> **EXERCICES PROPOSÉS**:
A: Dans le texte sur les écrivains russes en voyage, que fait Tchekhov à Sakhaline ?
B: Traduisez en anglais cette phrase du texte sur les écrivains russes en voyage : « S’ils écrivent, enfin, c’est qu’ils ont lu, beaucoup lu. »
C: Poursuivez le texte sur les écrivains russes en voyage après sa dernière phrase.

> **TEXTE PROPOSÉ**:

Au cours de leurs pérégrinations aux lisières de leur pays natal, chacun de ces auteurs, dans l’ivresse et l’intrépidité de la jeunesse, se porte aux aguets de l’Autre, de l’Ailleurs, fût-il proche, fût-il familier – je pense à la Steppe (1888) de Tchekhov. Le regard, l’oreille, le toucher, la langue s’aiguisent de concert avec la plume ; Tolstoï dans la steppe nogaï interroge les montagnes, Dostoïevski sur les bords de l’Irtych guette les changements de saisons, Pouchkine et Lermontov au Caucase scrutent la forme des nuages et la fumée des volcans, Tchekhov à Sakhaline recense et consigne la moindre crique et la moindre isba, Gorki glane au long de la Volga le sujet de ses récits ; ce n’est peut-être pas le vaste monde qu’ils visitent et décrivent, ce ne sont ni l’Amérique de Chateaubriand, ni les mers tropicales de Melville, ni l’Orient de Nerval et de Flaubert, ce n’est que la vieille Russie, la vieille Russie toujours, ce ne sont que deux pans de continents, Europe, Asie, deux pans de continents rivés vaille que vaille l’un à l’autre, mais voilà bien – à condition bien sûr de prendre ce verbe au sens large – des écrivains qui voyagent. Seulement, ils ne voyagent pas pour écrire ; c’est le voyage qui les révèle à l’écriture, s’ils écrivent c’est pour combattre la solitude, l’ennui, l’impression de ne vivre nulle part, dans un temps qui ne leur appartient plus. S’ils écrivent, enfin, c’est qu’ils ont lu, beaucoup lu. Imaginons un Dostoïevski qui n’aurait pas lu Rousseau, ni Balzac, ni Hugo, ni Schiller ; imaginons un Pouchkine ignorant de Byron et de Walter Scott ; un Tchekhov sans Shakespeare !

> **EXTRAIT DE DONNÉES**:
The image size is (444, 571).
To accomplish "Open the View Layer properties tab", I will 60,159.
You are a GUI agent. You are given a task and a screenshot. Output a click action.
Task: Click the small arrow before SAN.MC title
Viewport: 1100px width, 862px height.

> **RÉPONSES**:
A: Il recense et consigne la moindre crique et la moindre isba.

B: Finally, if they write, it is because they have read, read a great deal.

C:
« Pas d’écrivains sans insertion dans une chaîne d’écrivains ininterrompue », disait Julien Gracq. Et encore : « Le monde et la bibliothèque font partie à titre égal des éléments auxquels je me réfère, quand j’écris, et je ne ferai jamais preuve d’aucune fausse honte à ce sujet. » 52 Les livres poussent parmi les livres et le véritable terreau qui sert à la plante écrivain d’aliment, ce n’est pas tant la vie, le monde ou le réel que la littérature elle-même. Lorsque Julien Gracq appelait de ses vœux un nouveau souffle, une nouvelle respiration, il ne plaçait pas ses espoirs dans les moyens du voyage mais dans ceux du langage ; s’il invoquait Rimbaud, c’est que Rimbaud, avant le grand voyage, avant le renoncement qui devrait suffire à nos étonnants voyageurs d’avertissement, oui c’est que Rimbaud le contrebandier a exploré comme nul autre les frontières de la langue française – et je veux parler de ses frontières fluides, de ses frontières vives, non des purs glaciers que Mallarmé rêvait de transpercer.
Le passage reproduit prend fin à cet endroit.